Exercise instructions ::
Lay out the records from the line containing "You are a computer-use" down to the end of the records as a two-column CSV with the headers request and answer. Use one row per record, put each value in a single quoted field with line breaks replaced by spaces, and leave out the pictures.

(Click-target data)
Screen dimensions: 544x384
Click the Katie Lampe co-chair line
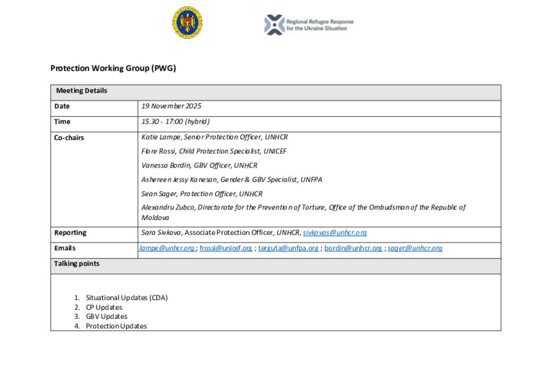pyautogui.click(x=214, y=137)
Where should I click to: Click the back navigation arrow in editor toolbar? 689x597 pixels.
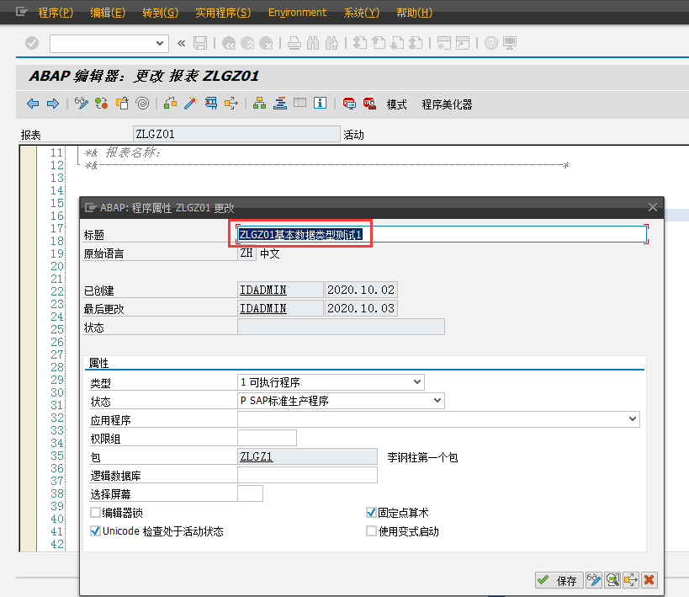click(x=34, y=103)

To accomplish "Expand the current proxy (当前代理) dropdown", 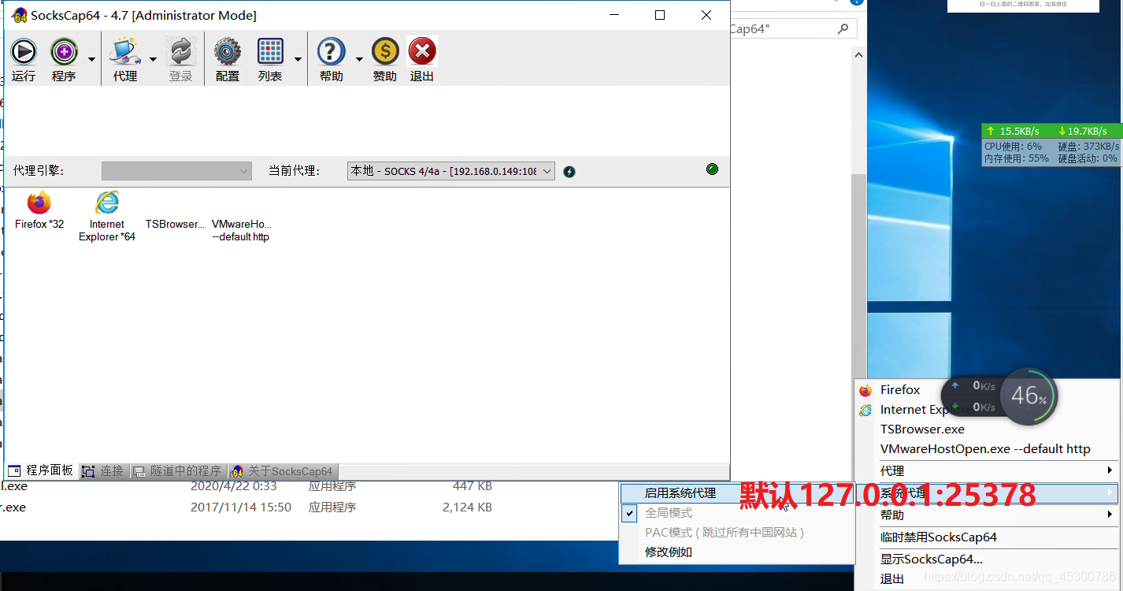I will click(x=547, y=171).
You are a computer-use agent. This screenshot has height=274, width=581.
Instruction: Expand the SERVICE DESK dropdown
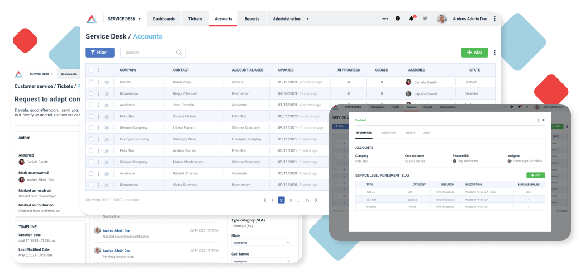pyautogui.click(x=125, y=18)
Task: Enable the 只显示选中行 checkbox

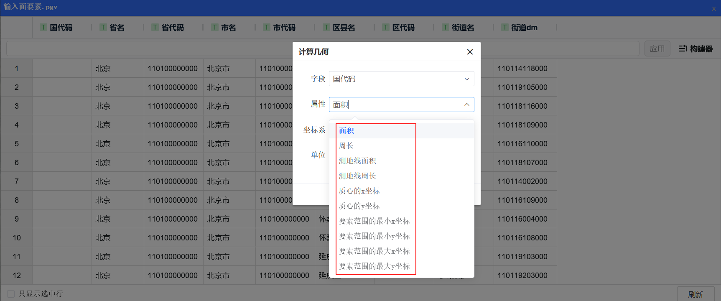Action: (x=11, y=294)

Exercise response ::
request,answer
"You are a computer-use agent. This screenshot has height=274, width=581. Instruction: Expand the SERVICE DESK dropdown","pyautogui.click(x=125, y=18)"
"Task: Enable the 只显示选中行 checkbox","Action: (x=11, y=294)"